Энгельс решительно предостерегал
против «этимологических фокусов» с расширением понятия религии. Ленин считал
увлечение богоискательством и призывы к «социалистической религии» величайшей
пошлостью. Грубую ошибку также делают те буржуазные мыслители, которые хотят
видеть в науке религию будущего. Так Гюйо в своей книге «Безверие будущего»
писал: «Мы можем сказать, что наука — это религия, которая возвращается к
действительности, вновь находит свойственный ей путь, вновь находит, так
сказать, себя самое» (с. 186). При таком отождествлении религию лишают
самого основного ее признака — веры в существование сверхъестественного мира.

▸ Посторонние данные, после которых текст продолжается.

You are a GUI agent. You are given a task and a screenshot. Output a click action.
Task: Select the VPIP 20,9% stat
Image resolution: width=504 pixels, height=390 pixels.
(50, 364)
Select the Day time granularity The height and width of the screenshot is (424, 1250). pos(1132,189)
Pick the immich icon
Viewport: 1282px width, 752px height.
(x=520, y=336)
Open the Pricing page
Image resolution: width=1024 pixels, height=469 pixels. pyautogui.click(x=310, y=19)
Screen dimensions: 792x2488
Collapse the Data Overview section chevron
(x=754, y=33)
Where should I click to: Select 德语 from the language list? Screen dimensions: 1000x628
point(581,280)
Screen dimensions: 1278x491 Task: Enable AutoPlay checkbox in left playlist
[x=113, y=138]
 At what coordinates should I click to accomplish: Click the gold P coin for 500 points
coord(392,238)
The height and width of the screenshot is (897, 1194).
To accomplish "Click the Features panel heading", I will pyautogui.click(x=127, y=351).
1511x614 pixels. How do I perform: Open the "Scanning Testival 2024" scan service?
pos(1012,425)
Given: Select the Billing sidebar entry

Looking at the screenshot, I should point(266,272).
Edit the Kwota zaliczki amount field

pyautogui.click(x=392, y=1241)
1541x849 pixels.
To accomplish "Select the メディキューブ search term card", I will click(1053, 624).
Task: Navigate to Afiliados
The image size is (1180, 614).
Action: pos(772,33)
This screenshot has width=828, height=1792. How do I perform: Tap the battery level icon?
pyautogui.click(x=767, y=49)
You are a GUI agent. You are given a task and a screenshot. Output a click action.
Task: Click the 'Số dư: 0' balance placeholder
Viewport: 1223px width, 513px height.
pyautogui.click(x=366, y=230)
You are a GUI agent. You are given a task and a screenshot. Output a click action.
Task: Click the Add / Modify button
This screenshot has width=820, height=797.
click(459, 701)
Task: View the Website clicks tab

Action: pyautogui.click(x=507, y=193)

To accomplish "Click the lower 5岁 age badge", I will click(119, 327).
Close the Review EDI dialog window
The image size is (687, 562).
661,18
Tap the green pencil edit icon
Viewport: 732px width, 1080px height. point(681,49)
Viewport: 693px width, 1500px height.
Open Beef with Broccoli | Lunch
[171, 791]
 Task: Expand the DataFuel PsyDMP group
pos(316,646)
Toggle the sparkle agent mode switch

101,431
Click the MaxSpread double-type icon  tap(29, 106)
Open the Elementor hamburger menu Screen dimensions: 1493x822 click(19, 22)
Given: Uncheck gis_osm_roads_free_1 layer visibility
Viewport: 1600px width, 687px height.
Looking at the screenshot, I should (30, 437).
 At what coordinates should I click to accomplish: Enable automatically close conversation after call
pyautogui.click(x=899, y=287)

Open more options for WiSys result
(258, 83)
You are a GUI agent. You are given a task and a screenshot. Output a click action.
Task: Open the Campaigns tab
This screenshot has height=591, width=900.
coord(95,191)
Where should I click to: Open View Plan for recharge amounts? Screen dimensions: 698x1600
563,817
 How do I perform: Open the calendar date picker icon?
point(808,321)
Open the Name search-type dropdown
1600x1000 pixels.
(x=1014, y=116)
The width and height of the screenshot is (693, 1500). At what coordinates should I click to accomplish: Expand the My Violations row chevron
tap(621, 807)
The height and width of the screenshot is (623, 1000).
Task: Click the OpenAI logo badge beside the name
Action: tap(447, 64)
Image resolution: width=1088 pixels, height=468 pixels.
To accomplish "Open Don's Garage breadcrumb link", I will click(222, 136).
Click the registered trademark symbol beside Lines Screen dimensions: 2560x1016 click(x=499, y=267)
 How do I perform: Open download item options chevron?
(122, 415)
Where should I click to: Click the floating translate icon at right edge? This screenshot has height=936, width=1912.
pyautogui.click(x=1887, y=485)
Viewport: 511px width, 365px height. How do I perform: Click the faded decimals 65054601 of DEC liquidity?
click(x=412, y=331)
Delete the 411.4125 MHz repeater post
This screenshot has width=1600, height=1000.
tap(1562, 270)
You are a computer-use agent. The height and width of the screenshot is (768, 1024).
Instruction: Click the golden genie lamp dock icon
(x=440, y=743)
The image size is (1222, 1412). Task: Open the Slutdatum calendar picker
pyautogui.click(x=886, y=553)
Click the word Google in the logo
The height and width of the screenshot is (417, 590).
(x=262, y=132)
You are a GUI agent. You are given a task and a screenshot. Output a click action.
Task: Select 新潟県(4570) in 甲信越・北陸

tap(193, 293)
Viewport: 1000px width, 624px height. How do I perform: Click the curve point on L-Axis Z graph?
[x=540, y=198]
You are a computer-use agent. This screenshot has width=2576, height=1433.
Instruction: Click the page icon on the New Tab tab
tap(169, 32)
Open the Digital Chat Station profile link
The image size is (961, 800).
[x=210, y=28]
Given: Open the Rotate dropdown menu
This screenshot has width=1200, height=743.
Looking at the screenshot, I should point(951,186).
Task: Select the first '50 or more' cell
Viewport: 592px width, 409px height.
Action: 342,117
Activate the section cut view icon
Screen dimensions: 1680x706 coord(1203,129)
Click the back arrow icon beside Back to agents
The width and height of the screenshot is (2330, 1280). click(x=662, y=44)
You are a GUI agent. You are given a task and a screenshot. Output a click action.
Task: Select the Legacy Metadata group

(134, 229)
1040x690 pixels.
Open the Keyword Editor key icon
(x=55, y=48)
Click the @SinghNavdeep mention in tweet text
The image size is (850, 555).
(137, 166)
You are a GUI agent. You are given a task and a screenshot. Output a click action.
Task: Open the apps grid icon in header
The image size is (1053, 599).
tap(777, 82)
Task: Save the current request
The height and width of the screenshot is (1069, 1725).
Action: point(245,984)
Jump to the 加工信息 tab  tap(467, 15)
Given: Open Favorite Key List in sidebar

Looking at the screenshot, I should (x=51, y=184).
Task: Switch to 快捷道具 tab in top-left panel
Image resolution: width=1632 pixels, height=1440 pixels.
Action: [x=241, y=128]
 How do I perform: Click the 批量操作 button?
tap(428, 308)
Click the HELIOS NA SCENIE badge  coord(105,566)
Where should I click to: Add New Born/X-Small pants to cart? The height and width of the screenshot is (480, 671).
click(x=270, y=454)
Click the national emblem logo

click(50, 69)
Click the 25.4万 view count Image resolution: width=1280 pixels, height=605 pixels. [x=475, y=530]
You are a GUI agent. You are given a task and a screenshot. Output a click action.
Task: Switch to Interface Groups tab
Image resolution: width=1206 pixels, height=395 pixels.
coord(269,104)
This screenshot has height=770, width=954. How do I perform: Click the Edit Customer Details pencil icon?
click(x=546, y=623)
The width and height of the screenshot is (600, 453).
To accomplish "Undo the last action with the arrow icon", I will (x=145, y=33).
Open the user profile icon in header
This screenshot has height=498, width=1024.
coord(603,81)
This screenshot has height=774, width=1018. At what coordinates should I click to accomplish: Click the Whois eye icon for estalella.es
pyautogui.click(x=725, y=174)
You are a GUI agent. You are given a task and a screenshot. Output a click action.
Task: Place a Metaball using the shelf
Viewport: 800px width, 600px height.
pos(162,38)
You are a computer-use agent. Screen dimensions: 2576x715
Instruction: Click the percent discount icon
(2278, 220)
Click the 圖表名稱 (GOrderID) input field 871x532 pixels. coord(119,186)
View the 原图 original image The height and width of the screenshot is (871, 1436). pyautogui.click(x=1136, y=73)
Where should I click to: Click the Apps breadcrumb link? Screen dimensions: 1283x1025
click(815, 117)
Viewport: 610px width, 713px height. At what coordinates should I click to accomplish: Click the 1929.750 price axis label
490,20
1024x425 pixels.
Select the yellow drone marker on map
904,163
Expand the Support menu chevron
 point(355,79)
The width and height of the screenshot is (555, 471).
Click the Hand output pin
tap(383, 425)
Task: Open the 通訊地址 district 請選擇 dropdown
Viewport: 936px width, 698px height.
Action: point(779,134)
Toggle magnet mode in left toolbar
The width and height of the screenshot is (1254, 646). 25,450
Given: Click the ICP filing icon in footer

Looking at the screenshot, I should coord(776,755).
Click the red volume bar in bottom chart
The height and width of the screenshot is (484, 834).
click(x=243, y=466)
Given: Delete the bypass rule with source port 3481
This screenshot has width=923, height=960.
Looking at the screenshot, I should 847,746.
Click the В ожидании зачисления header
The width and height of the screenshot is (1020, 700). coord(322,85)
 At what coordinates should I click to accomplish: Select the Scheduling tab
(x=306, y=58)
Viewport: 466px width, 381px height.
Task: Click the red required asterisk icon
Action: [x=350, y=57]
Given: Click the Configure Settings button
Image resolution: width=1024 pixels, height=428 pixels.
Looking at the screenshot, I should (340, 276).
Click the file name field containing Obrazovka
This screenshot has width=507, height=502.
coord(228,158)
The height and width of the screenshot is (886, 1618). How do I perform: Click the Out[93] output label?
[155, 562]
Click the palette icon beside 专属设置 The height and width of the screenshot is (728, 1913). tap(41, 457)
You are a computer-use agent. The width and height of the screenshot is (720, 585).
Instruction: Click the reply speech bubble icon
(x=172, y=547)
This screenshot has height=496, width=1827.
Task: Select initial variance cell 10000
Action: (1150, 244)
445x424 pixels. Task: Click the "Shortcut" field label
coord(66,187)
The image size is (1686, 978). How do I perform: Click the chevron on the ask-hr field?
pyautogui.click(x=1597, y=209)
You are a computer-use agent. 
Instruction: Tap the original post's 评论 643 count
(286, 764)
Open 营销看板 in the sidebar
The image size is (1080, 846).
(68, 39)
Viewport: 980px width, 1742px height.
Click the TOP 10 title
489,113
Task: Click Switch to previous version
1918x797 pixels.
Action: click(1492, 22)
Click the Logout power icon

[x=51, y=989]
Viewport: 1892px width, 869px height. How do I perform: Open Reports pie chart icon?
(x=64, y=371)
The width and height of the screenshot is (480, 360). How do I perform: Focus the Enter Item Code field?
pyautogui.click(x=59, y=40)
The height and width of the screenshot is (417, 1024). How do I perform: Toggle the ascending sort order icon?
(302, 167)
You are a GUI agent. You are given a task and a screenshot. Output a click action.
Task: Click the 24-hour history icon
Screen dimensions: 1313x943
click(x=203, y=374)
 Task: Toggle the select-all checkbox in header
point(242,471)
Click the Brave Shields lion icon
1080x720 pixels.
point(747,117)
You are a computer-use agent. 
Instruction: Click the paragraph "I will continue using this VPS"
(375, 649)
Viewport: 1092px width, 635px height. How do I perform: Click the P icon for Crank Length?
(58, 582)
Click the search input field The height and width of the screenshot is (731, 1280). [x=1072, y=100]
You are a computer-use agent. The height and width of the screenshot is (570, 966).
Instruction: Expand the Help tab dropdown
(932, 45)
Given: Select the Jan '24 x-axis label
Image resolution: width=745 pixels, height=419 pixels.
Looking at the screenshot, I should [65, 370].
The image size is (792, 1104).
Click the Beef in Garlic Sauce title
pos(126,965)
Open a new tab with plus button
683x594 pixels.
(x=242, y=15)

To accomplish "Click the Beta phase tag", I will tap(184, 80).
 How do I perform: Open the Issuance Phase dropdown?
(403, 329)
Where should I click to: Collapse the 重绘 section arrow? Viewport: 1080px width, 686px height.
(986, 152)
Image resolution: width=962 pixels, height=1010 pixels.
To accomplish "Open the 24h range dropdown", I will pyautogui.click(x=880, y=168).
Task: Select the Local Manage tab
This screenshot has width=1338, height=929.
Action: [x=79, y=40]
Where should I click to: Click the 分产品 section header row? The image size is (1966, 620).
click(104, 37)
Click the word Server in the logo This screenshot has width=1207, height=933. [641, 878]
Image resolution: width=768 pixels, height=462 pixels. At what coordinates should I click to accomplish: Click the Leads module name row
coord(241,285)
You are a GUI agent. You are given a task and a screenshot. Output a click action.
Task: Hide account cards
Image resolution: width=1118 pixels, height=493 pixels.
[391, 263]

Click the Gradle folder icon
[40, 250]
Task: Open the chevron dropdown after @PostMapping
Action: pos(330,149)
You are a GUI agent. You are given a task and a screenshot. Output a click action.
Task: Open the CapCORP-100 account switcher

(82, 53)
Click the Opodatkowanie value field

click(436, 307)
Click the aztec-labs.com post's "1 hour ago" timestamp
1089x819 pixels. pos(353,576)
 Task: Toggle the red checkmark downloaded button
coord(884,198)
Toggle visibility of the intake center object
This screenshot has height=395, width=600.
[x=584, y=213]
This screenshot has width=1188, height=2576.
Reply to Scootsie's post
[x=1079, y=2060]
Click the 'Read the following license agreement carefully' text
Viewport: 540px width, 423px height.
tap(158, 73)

Лишь марксистско-ленинское понимание религии является единственно
научно-правильным и превращается поэтому в могущественное орудие в борьбе
пролетариата против религии и церкви.
[2]
Энгельс, Анти-Дюринг, с. 179, 1922, а также программу ВКП(б), § 13.
[3]
Ленин, О социальных корнях религии в капиталистическом обществе в статье «Об
отношении рабочей партии к религии», а также высказывания Маркса к «Критике
гегелевской философии права», с. 3. Соч., т. I, 1923; «Капитал», т. I, с. 48, 1920; Энгельс, Анти-Дюринг, с. 179, 1922.
[7]
Луначарский, Социализм и религия, с. 41–47.